Activities:
a - Answer these three questions about the Picayune Rancheria text, and mark your answers (i), (ii), (iii):
(i) In which county is Picayune Rancheria located?
(ii) What was the tribe's primary source of protein?
(iii) What population is stated for the period before contact?
b - Summarize the Picayune Rancheria text in two sentences.
c - Reproduce the passage of the Picayune Rancheria text that opens with the words containing "Fire was more" and closes with "for Picayunes today.".

Exercise text:
The Picayune Rancheria of Chukchansi Indians of California is a federally recognized tribe of indigenous people of California. They are Chukchansi or Foothills Yokuts. Picayune Rancheria is the tribe's ranchería, located in Madera County in central California.

History

The Picayune Rancheria of the Chukchansi Indians is affiliated to Chukchansi Yokuts culture.  Chukchansi Yokuts are indigenous to Central California where they have inhabited areas of the San Joaquin Valley and Sierra Nevada foothills for more than 12,000 years. In recent times, the territory of the Chukchansi population has ranged from the Sierra Nevada foothills in the East, to the Fresno and Chowchilla river valleys in Central California, down to the Tehachapi mountains in the South. Many Chukchansi still live in these foothills about 30 miles north of Fresno; the headquarters of the tribe, Picayune Rancheria, is located there today. Chukchansi is the language spoken regionally, in which anthropologists have classified an estimated 60 tribes together as Yokuts—meaning people. Hence, Chukchansi Yokuts. However, according to the official website of the Picayune Rancheria of the Chukchansi Indians, these tribes all have similar culture and customs but have had different dialects throughout history.

The first Picayunes were agents of their environment. They adapted themselves to a natural world that produced consistent harvests through the manipulation of sophisticated techniques such as farming, hunting, fishing, and gathering. Although deer and antelope were their primary source of protein, they also hunted for squirrel, rabbit, raccoons, and anything within the marshes and grasslands of their home. They would use decoys to capture or kill animals. According to Joana Blume, such decoys included the use of antlers and skin from previous kills to attract antelope. Other decoys helped catch pigeons. Blume also states that they would participate in communal drives; several members of the tribes would drive rabbits into nets. Sources of nutrition were also derived from plants that peaked in the summer: acorns, nuts, seeds, roots, and berries; these sources were gathered and reaped by certain members of the tribal communities.

Fire was more than just used for cooking. It had a multiplicative purpose to the Picayune Rancheria. Fire was used to cut hair, drive rabbits and squirrels out of their holes when hunting, and reduce grassland and vegetation that may otherwise cause greater fires. Because the brush from the grassland would be cleared by the fire, hunting and gathering were made easier as it attracted more wildlife and produced the ability to sow crops. Fire also increased the number of livable conditions within their environment. According to Blume, fires "usually occurred after harvesting seeds in the fall as well as in the spring" (15).  From such an  understanding of the environment and its resources, the Chukchansi have created an epistemology that remains important for Picayunes today.

After contact with Europeans, Spanish missionary settlers and American trappers and gold miners, the population of the indigenous Picayune were disrupted, weakened, and displaced. It is stated that prior to contact, there was a population between 70,000-80,000. According to the website, "The introduction of diseases that the Native people had no immunity to caused waves of de-population. By 1900, it is estimated that approximately 85% – 90% of all California Indians 'disappeared.' The discovery of gold in the mid-19th century brought thousands of foreigners in search of wealth. Under American rule at the time, Native people had no legal rights. Their lands were taken away from them and their way of life was changed forever."

Data:
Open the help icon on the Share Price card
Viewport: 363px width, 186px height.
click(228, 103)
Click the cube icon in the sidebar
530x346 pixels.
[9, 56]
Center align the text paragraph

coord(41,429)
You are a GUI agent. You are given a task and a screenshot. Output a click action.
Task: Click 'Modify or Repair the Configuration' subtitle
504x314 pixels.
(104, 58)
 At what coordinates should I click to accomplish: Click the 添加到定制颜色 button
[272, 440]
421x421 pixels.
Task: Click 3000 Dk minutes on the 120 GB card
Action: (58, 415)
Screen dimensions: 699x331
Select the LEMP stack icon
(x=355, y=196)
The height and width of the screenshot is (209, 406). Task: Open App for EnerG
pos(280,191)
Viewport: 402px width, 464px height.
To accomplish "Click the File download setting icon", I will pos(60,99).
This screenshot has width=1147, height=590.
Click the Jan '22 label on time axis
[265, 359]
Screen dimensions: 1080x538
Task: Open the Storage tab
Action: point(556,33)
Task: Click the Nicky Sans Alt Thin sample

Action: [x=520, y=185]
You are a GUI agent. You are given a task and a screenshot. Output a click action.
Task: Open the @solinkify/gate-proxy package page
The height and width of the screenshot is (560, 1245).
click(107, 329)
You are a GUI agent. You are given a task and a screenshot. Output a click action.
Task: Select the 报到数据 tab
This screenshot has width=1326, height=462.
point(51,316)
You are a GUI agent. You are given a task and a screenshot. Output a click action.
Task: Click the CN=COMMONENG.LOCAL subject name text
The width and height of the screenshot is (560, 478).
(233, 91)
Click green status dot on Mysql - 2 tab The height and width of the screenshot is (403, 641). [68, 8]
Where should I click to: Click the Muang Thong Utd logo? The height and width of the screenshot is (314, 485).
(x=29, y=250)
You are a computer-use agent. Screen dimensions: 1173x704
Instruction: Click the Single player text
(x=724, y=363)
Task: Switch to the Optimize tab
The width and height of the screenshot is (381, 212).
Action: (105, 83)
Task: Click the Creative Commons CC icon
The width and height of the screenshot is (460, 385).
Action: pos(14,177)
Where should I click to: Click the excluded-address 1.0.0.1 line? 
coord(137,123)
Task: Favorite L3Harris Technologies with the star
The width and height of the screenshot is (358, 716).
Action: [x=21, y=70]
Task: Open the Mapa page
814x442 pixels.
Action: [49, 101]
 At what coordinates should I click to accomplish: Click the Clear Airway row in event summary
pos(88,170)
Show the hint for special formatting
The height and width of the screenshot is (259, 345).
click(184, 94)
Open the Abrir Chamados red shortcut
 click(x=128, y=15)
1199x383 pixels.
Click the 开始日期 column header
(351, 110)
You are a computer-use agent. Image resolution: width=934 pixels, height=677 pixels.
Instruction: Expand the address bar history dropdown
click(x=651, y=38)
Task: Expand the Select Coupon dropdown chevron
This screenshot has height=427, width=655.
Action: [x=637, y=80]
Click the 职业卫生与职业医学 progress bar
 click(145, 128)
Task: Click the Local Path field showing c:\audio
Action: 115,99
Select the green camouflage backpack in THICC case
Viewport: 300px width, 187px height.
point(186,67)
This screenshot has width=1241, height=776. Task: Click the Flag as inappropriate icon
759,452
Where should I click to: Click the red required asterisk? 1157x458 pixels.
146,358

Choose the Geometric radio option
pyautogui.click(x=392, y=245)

Numbered answers:
a -
(i) Madera County, in central California.
(ii) Deer and antelope.
(iii) Between 70,000 and 80,000.

b - The Picayune Rancheria of Chukchansi Indians is a federally recognized California tribe of Chukchansi Yokuts, a people who have lived in the San Joaquin Valley and Sierra Nevada foothills for more than 12,000 years, and its rancheria lies in Madera County. They lived by farming, hunting, fishing, and gathering and used fire for many purposes, but contact with Europeans, Spanish missionary settlers, and American trappers and gold miners disrupted, weakened, and displaced them.

c -
Fire was more than just used for cooking. It had a multiplicative purpose to the Picayune Rancheria. Fire was used to cut hair, drive rabbits and squirrels out of their holes when hunting, and reduce grassland and vegetation that may otherwise cause greater fires. Because the brush from the grassland would be cleared by the fire, hunting and gathering were made easier as it attracted more wildlife and produced the ability to sow crops. Fire also increased the number of livable conditions within their environment. According to Blume, fires "usually occurred after harvesting seeds in the fall as well as in the spring" (15).  From such an  understanding of the environment and its resources, the Chukchansi have created an epistemology that remains important for Picayunes today.